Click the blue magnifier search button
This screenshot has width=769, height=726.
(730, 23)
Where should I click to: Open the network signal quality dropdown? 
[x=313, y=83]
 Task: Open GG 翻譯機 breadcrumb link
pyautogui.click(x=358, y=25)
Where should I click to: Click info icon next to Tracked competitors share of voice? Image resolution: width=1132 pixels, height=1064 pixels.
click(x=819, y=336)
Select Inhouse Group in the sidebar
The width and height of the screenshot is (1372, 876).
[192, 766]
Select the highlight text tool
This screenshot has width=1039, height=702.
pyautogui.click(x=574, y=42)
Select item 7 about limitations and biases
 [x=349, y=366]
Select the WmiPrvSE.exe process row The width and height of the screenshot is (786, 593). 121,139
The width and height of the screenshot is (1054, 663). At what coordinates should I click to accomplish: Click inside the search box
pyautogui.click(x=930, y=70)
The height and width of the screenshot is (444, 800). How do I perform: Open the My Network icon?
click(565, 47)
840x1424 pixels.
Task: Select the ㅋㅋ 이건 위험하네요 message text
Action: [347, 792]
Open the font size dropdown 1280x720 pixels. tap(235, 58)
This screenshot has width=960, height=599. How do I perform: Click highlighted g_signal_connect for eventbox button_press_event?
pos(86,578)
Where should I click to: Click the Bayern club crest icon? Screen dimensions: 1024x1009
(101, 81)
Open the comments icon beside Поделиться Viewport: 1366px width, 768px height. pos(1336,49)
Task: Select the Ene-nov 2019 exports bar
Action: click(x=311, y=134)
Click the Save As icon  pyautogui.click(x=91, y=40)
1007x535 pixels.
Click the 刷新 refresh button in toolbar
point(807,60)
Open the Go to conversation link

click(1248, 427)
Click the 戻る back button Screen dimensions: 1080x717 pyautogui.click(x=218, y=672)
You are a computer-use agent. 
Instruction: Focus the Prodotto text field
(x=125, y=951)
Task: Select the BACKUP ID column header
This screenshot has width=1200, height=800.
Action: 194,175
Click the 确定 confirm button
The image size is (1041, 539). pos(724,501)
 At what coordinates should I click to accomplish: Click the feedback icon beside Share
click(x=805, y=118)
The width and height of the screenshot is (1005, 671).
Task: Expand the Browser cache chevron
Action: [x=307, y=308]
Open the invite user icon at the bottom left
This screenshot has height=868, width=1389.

_ _ _ _

#### [Task objective]
Copy the material above line for line, keeping every character unchanged.

#### [Response to the task]
Click the blue magnifier search button
This screenshot has width=769, height=726.
(730, 23)
Where should I click to: Open the network signal quality dropdown? 
[x=313, y=83]
 Task: Open GG 翻譯機 breadcrumb link
pyautogui.click(x=358, y=25)
Where should I click to: Click info icon next to Tracked competitors share of voice? Image resolution: width=1132 pixels, height=1064 pixels.
click(x=819, y=336)
Select Inhouse Group in the sidebar
The width and height of the screenshot is (1372, 876).
[192, 766]
Select the highlight text tool
This screenshot has width=1039, height=702.
pyautogui.click(x=574, y=42)
Select item 7 about limitations and biases
 [x=349, y=366]
Select the WmiPrvSE.exe process row The width and height of the screenshot is (786, 593). 121,139
The width and height of the screenshot is (1054, 663). At what coordinates should I click to accomplish: Click inside the search box
pyautogui.click(x=930, y=70)
The height and width of the screenshot is (444, 800). How do I perform: Open the My Network icon?
click(565, 47)
840x1424 pixels.
Task: Select the ㅋㅋ 이건 위험하네요 message text
Action: [347, 792]
Open the font size dropdown 1280x720 pixels. tap(235, 58)
This screenshot has width=960, height=599. How do I perform: Click highlighted g_signal_connect for eventbox button_press_event?
pos(86,578)
Where should I click to: Click the Bayern club crest icon? Screen dimensions: 1024x1009
(101, 81)
Open the comments icon beside Поделиться Viewport: 1366px width, 768px height. pos(1336,49)
Task: Select the Ene-nov 2019 exports bar
Action: click(x=311, y=134)
Click the Save As icon  pyautogui.click(x=91, y=40)
1007x535 pixels.
Click the 刷新 refresh button in toolbar
point(807,60)
Open the Go to conversation link

click(1248, 427)
Click the 戻る back button Screen dimensions: 1080x717 pyautogui.click(x=218, y=672)
You are a computer-use agent. 
Instruction: Focus the Prodotto text field
(x=125, y=951)
Task: Select the BACKUP ID column header
This screenshot has width=1200, height=800.
Action: 194,175
Click the 确定 confirm button
The image size is (1041, 539). pos(724,501)
 At what coordinates should I click to accomplish: Click the feedback icon beside Share
click(x=805, y=118)
The width and height of the screenshot is (1005, 671).
Task: Expand the Browser cache chevron
Action: [x=307, y=308]
Open the invite user icon at the bottom left
This screenshot has height=868, width=1389.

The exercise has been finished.